Trump apparently would also excuse tipped workers from Social Security taxes (details are never his strong point), but Harris wouldn’t. If they were, that could make for a very impoverished retirement, since benefits are currently based on taxable earnings. Harris would cap the tax exemption at $75,000; Trump hasn’t mentioned a cap. In any case, it’s not very meaningful. Servers at high-end restaurants can earn six-figure incomes, but they’re a very small minority of the field; according to the BLS, servers at the ninetieth percentile of earnings (meaning they earn more than 90 percent of their occupational peers) make $60,100 a year, half the national average at the same ranking. So Harris’s cap is almost purely performative, an attempt to make a dumb policy look egalitarian.

The fiscal hawks at the Committee for a Responsible Federal Budget estimate Trump’s proposal would cost $20 billion a year over the next decade; Harris’s, about $15 billion. Though those are large numbers, by the standards of the federal budget, they’re relatively minor.

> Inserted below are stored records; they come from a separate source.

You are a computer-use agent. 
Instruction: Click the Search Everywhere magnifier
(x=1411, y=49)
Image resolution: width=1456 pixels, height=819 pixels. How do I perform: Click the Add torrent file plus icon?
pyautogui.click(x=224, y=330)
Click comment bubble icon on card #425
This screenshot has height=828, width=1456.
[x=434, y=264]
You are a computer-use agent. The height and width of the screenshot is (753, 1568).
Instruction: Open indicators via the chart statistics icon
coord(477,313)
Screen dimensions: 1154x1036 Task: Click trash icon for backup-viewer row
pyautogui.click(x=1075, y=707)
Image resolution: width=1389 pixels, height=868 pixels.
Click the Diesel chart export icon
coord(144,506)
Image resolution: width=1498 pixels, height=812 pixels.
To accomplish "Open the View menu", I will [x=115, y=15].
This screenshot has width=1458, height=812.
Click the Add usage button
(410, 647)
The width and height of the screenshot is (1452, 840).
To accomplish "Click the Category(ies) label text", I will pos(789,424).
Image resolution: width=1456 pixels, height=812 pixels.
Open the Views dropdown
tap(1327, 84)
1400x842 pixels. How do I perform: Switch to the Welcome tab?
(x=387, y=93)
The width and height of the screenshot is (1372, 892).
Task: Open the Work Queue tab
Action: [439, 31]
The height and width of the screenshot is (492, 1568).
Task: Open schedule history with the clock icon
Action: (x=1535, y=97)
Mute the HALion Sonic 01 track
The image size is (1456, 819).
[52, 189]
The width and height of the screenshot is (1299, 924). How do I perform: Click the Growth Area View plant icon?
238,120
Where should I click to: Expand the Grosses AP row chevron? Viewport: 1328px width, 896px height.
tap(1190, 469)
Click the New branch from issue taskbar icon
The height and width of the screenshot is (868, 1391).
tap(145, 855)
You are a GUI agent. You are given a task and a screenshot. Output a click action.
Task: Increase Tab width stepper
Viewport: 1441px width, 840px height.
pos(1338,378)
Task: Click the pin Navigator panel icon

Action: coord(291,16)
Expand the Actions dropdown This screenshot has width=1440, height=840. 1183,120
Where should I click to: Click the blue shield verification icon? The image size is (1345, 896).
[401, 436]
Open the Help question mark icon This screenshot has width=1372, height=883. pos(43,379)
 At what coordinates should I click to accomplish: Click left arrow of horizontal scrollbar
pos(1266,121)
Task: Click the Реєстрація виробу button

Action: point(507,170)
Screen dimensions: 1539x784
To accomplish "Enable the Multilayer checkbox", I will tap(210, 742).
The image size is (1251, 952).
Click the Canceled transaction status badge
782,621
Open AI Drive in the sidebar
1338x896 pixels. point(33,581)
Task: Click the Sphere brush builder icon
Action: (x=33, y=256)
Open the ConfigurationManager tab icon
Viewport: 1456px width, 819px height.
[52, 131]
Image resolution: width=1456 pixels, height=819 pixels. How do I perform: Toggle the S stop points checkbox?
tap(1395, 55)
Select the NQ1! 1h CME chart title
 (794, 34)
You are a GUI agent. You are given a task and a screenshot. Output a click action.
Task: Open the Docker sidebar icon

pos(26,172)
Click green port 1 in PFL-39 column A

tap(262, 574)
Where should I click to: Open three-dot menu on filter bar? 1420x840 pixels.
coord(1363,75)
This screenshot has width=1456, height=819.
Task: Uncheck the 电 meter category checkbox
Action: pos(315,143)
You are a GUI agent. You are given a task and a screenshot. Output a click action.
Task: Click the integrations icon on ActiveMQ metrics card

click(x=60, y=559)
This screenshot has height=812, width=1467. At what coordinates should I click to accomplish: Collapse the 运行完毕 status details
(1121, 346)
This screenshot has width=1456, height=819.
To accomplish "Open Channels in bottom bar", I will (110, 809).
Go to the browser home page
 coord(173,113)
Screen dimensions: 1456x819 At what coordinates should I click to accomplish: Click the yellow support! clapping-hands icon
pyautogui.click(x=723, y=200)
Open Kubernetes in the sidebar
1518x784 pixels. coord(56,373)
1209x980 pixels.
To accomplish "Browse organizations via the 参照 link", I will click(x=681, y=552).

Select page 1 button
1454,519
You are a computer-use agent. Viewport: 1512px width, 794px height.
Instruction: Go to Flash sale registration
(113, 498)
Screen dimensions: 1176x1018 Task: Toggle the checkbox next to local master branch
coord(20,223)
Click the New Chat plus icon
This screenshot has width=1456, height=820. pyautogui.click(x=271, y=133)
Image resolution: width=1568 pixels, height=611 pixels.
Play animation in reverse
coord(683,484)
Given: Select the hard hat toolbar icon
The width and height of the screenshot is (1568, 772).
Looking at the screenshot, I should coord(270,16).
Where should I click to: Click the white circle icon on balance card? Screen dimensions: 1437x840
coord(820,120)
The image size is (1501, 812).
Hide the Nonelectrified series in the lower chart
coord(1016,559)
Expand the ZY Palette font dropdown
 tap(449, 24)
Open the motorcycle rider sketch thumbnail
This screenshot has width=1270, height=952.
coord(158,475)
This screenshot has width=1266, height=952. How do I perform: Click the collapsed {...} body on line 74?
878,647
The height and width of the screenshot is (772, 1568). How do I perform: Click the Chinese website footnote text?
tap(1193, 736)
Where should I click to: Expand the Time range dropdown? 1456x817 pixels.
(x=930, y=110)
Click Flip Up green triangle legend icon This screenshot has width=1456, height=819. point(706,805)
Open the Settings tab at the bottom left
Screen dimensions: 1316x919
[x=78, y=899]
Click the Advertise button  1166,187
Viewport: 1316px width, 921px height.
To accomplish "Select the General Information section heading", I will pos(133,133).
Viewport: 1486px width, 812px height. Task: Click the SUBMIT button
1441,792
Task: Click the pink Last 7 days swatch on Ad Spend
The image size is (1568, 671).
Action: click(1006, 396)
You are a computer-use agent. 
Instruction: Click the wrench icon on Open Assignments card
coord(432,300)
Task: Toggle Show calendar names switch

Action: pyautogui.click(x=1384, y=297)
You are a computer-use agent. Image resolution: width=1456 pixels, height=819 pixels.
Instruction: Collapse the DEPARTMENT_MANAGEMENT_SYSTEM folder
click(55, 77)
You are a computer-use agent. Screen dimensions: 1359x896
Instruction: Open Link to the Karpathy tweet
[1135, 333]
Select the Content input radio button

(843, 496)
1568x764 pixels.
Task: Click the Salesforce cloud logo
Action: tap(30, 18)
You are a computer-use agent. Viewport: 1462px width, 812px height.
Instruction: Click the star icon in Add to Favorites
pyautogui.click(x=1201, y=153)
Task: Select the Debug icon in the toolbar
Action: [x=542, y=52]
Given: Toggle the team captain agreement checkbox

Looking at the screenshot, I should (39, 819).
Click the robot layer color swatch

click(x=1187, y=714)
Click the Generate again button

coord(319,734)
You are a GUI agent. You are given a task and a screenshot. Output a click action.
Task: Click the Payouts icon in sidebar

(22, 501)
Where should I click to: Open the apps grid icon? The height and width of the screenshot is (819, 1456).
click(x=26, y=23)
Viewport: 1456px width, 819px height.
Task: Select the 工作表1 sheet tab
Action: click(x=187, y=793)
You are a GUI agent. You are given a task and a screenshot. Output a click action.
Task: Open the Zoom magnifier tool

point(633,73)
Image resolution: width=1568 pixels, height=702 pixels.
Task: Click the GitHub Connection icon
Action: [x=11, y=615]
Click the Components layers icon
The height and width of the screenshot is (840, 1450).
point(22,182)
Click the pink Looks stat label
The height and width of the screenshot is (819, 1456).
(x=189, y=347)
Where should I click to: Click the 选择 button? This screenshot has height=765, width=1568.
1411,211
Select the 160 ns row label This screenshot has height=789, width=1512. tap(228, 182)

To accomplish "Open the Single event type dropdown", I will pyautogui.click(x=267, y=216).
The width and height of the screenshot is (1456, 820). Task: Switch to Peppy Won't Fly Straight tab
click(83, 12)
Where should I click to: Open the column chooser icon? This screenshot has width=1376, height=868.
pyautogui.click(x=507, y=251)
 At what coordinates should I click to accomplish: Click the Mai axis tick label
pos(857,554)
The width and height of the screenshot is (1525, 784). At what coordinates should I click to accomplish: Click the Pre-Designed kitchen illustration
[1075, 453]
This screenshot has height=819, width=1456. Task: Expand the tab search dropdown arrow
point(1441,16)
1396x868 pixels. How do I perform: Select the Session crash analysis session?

Congress has begun to act on these proposals, though it’s hard to figure out how seriously to take them. In June, a quartet of Republican senators introduced a bill to turn Trump’s improvisation into law that would exempt tipped workers only from income taxes; a Republican counterpart bill in the House, cosponsored by the irrepressible Matt Gaetz, would exempt them from Social Security taxes as well. Meanwhile, a Nevada Democrat, Steven Horsford, has introduced a bill in the House that would not only exempt tips from income tax, but it would also eliminate the subminimum wage for tipped workers.

Why one particular subset of the low-paid should be singled out for special treatment makes little sense outside the electoral realm. Cashiers and fast-food workers, who together account for three times as many workers as servers, make less, as do, scandalously, childcare workers. If servers are exempted, why not dishwashers, who make less than tipped waitstaff?

In another generous moment, Trump suggested exempting overtime pay from federal taxes. That would have a serious fiscal effect, though the lack of detail makes it hard to put an accurate price tag on it. The Tax Foundation puts the cost at $68 billion a year over the next decade, or over $100 billion if Social Security taxes were included.

Tipping is an almost entirely American practice. Years ago, on a visit to Amsterdam for a conference, as we were dividing up the bill for a post-session dinner, I asked what the local tipping practice was. A Dutch attendee set me straight: “Tip? That’s a barbaric American practice. We pay our restaurant workers well.” We in the United States don’t.

There’s an interesting history to why, nicely reviewed for the Economic Policy Institute (EPI) by Nina Mast. As with so much in American life, the full history goes back to slavery, or, more precisely, the period just after Emancipation. Former slaves often found employment in food service and other service jobs, but, as Mast puts it, “instead of paying Black workers any wage at all, employers suggested that guests offer Black workers a small tip for their services.”

The practice was adopted and encouraged by the restaurant industry, through the National Restaurant Association (NRA), founded in 1919. The organization sometimes called “the other NRA” first persuaded Congress to exempt tipped workers from minimum wage laws entirely when they were first passed in 1938 and later created the tipped subminimum. EPI’s work shows that the poverty rate among tipped workers — disproportionately non-white, foreign-born, and female — is over twice that of non-tipped workers.

Despite the frivolity of Trump’s proposal and Harris’s adoption of it, there’s no question servers and other tipped workers deserve lots better pay. But for that, the workers need unions and better laws, not gimmicky gestures.